The shoreline development index of a lake is the ratio of the length of the lake's shoreline to the circumference of a circle with the same area as the lake. It is given in equation form as $D_L = \frac{L}{2 \sqrt{\pi A}}$, where $D_L$ is shoreline development, $L$ is the length of the lake's shoreline, and $A$ is the lake's area. The length and area should be measured in the same units (e.g., m and m^{2}, or km and km^{2}). The shoreline development index is $D_L = 1$ for perfectly circular lakes. $D_L > 1$ for lakes with complex shapes.

== Patterns ==
Shoreline development correlates strongly with lake area, although this partly reflects the scale dependence of the index (see Limitations). To some extent, the shoreline development index reflects the mode of origin for lakes. For example, volcanic crater lakes often have shoreline development index values near 1, whereas fluvial oxbow lakes often have very high shoreline development index values.

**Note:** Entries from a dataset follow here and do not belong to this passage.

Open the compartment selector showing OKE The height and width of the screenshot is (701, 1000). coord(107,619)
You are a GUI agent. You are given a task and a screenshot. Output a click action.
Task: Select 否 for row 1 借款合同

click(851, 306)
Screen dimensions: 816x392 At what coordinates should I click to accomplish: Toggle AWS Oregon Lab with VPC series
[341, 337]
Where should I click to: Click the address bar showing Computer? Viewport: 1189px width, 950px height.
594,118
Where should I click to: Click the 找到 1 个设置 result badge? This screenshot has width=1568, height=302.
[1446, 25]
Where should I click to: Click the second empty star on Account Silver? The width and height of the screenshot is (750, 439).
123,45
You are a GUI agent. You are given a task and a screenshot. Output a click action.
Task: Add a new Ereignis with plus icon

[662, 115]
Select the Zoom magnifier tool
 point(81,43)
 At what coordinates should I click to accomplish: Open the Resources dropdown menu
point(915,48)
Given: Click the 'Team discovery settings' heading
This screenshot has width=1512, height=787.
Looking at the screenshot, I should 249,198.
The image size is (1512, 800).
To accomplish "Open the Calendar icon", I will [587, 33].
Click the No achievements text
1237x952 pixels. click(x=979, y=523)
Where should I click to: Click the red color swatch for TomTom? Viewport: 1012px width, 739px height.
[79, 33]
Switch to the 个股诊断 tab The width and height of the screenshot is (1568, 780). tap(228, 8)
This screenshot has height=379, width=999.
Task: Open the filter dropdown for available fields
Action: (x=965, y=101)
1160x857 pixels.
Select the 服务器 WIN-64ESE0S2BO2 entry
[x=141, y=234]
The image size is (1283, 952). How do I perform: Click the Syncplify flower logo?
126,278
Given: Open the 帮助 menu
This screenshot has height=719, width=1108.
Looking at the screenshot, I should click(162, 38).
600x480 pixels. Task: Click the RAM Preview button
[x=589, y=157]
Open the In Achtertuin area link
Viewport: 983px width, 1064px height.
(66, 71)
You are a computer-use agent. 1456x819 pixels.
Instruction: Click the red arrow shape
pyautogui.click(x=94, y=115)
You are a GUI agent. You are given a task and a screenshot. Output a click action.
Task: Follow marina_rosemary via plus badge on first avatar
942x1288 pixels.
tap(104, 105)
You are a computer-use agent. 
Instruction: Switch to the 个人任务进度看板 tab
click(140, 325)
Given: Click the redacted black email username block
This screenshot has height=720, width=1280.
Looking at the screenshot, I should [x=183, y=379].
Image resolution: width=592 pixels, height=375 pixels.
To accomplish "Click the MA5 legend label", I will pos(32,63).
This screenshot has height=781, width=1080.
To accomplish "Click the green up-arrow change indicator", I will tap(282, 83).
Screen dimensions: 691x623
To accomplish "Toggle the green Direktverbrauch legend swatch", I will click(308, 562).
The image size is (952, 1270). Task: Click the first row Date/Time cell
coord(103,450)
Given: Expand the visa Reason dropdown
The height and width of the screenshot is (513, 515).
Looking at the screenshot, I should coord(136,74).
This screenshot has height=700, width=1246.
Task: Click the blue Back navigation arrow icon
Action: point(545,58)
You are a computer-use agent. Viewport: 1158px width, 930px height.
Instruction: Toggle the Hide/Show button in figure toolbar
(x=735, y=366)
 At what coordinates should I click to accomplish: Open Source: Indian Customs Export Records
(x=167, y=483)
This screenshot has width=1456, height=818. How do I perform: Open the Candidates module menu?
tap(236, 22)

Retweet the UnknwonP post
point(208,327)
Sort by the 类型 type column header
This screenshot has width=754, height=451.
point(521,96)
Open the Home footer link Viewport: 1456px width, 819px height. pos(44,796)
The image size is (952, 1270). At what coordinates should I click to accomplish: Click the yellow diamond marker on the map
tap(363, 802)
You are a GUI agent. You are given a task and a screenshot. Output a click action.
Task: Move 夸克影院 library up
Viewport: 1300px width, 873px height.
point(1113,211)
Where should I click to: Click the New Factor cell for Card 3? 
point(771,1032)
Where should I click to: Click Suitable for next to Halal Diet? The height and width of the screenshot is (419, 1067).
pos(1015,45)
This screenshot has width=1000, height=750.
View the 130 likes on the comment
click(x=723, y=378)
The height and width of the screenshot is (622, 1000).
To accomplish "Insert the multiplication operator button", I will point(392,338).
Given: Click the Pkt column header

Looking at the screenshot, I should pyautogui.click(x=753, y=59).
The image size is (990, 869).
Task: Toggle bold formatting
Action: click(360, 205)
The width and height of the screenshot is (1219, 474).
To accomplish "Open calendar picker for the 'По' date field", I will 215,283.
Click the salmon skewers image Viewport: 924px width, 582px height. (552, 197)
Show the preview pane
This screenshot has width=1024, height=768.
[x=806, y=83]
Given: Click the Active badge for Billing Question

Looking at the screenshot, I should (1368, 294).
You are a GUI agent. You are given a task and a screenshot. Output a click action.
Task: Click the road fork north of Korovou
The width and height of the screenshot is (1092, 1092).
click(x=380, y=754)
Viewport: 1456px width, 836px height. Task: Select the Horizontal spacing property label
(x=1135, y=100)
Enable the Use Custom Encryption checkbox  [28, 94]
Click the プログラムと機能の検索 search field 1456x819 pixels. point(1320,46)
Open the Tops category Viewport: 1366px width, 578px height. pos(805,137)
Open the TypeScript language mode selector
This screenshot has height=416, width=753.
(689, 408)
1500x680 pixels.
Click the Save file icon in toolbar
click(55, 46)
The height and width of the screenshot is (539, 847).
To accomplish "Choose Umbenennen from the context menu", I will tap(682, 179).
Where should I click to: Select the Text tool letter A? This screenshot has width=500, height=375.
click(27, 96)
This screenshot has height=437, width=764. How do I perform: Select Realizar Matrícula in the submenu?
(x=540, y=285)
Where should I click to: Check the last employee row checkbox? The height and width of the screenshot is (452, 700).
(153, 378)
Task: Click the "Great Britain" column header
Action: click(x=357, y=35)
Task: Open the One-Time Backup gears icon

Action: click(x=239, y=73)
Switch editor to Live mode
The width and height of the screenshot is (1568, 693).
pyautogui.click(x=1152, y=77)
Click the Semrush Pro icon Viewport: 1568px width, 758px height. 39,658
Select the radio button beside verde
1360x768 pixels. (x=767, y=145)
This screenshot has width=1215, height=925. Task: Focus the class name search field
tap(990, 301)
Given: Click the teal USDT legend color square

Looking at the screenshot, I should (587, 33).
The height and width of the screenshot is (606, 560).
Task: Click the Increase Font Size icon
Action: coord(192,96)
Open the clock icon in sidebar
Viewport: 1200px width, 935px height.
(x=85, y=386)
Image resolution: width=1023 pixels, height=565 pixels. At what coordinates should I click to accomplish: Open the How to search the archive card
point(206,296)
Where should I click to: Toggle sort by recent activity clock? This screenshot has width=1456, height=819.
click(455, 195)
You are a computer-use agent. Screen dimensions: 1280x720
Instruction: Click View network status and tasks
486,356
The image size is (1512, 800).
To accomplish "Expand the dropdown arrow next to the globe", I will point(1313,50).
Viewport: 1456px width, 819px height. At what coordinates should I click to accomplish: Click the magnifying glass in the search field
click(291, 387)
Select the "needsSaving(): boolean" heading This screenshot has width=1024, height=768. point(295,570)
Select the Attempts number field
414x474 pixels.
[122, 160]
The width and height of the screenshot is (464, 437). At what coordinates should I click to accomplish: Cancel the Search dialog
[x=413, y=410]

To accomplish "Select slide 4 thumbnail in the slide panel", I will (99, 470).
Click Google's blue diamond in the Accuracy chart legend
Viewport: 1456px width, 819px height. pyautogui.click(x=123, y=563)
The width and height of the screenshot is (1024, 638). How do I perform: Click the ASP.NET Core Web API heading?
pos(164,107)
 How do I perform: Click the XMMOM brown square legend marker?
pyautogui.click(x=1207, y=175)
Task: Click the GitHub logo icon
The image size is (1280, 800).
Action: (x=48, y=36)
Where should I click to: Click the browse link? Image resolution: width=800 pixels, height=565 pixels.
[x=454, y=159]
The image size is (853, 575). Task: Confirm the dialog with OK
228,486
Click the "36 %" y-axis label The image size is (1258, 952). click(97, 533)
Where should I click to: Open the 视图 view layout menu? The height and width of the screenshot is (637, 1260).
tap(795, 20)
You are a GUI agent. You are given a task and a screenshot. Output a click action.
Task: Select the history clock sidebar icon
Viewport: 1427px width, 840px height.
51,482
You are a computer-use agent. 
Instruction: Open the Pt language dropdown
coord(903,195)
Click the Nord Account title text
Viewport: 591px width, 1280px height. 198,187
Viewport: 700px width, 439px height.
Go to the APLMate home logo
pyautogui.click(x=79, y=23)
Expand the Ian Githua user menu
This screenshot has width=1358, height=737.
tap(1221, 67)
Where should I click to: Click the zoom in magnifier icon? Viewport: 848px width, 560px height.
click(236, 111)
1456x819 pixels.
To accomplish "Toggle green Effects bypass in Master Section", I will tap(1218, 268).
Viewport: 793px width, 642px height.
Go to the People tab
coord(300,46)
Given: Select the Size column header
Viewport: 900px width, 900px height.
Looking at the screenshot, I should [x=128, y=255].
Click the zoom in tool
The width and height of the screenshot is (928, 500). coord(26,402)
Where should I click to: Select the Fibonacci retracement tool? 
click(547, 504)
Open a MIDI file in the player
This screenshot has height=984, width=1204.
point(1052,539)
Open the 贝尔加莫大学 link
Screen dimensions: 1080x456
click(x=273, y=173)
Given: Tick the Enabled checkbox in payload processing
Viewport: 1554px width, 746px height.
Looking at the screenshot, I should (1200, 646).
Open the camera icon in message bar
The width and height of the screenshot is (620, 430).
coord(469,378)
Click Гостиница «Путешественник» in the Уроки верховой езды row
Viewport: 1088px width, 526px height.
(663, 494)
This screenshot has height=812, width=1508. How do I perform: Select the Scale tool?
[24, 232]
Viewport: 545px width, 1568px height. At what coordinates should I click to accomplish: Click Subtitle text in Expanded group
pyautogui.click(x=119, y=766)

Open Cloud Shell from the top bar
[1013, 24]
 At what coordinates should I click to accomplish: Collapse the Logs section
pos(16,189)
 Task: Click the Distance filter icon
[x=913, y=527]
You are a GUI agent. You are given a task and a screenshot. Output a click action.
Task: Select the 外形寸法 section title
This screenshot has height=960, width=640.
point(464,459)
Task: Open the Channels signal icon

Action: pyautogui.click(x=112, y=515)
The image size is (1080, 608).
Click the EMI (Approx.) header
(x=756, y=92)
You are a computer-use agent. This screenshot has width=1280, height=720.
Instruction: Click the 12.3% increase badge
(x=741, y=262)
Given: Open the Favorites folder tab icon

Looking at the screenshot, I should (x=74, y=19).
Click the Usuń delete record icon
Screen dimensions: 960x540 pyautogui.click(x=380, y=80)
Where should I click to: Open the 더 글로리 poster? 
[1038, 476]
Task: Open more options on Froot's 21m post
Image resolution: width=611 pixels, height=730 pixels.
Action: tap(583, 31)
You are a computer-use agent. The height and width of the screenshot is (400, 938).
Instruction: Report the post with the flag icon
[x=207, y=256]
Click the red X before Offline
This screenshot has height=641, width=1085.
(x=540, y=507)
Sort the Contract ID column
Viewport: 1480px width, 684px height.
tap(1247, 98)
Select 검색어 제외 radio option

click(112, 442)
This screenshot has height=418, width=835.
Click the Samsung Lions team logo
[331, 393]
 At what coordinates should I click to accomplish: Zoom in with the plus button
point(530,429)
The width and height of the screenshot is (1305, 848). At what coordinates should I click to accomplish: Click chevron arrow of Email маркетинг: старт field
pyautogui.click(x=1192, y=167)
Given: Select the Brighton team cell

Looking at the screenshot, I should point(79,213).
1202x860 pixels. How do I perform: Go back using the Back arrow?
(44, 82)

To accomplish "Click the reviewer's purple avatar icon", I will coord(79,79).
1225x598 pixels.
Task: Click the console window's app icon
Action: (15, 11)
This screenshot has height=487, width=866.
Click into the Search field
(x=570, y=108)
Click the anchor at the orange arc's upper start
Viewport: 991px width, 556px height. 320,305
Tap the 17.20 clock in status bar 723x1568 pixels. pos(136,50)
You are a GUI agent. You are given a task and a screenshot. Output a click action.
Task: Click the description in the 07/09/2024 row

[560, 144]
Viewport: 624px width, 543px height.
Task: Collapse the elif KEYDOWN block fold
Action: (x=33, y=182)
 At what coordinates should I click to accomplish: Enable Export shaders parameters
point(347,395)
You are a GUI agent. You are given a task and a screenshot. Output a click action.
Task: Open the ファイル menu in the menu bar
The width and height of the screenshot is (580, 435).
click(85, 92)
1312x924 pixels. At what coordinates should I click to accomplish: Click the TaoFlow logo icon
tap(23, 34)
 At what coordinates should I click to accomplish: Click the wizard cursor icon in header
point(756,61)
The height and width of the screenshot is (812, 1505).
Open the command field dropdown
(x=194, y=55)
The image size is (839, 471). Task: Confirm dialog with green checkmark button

== Application to lakes with islands ==
The index can also include the length of island shoreline, modifying the formula to $D_{L+L_i} = \frac{L+L_i}{2 \sqrt{\pi A}}$, where $L_i$ is the combined length of the lake's islands' shoreline.

== Limitations ==
Lake shorelines are fractal. This means that measurements of shore length are longer when measured on high-resolution maps compared to low-resolution maps. Therefore, a lake's shoreline development index will be greater when calculated based on shorelines measured from high-resolution maps compared to low-resolution maps. Consequently, shoreline development index values cannot be compared for lakes with shorelines measured from maps with different scales. Additionally, the shoreline development index cannot be compared for lakes with different surface areas because large lakes automatically have higher values than smaller lakes, even if they have the same planform shape. Hence the shoreline development index can only be used to compare lakes with the same surface area that are also mapped at the same scale. Making comparisons like this can create spurious correlations between the shoreline development index and ecological variables.